Don Stewart dons at galois.com
Tue Oct 27 16:19:35 EDT 2009


duncan.coutts:
> On Tue, 2009-10-27 at 17:00 +0100, Daniel Fischer wrote:
> 
> > Look at the sources:
> > 
> > hGetLine :: Handle -> IO ByteString
> > hGetLine h = wantReadableHandle "Data.ByteString.hGetLine" h $ \ handle_ -> do
> >     case haBufferMode handle_ of
> >        NoBuffering -> error "no buffering"
> >        _other      -> hGetLineBuffered handle_
> > 
> >  where
> >   ...
> > 
> > So, in ghci, stdin isn't buffered and ByteString can't cope with that.
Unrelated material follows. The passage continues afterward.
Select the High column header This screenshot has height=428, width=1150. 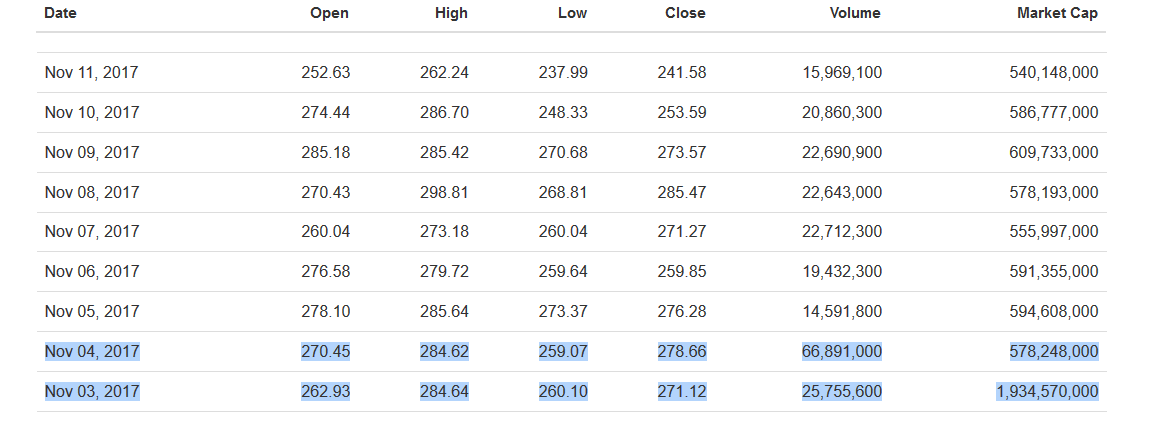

> > Why exactly, I don't know.
> 
> By comparison if we look at System.IO.hGetLine we see:
> 
> hGetLine :: Handle -> IO String
> hGetLine h = do
>   m <- wantReadableHandle "hGetLine" h $ \ handle_ -> do
>         case haBufferMode handle_ of
>            NoBuffering      -> return Nothing
>            LineBuffering    -> do
>               l <- hGetLineBuffered handle_
>               return (Just l)
>            BlockBuffering _ -> do 
>               l <- hGetLineBuffered handle_
>               return (Just l)
>   case m of
>         Nothing -> hGetLineUnBuffered h
>         Just l  -> return l
> 
> So there is something special about an unbuffered hGetLine. I can't
> remember exactly but when we implemented hGetLine for ByteString I guess
> we didn't understand / couldn't be bothered with the weird unbuffered
> case.
> 
> The System.IO code in ghc-6.10 also notes:
> 
> -- ToDo: the unbuffered case is wrong: it doesn't lock the handle for
> -- the duration.
> 
> In ghc-6.12 I think the unbuffered mode for input was simply abolished
> so there is no longer a hGetLineUnBuffered case.
> 

Pretty sure that stuff has been added since we wrote the bytestring code.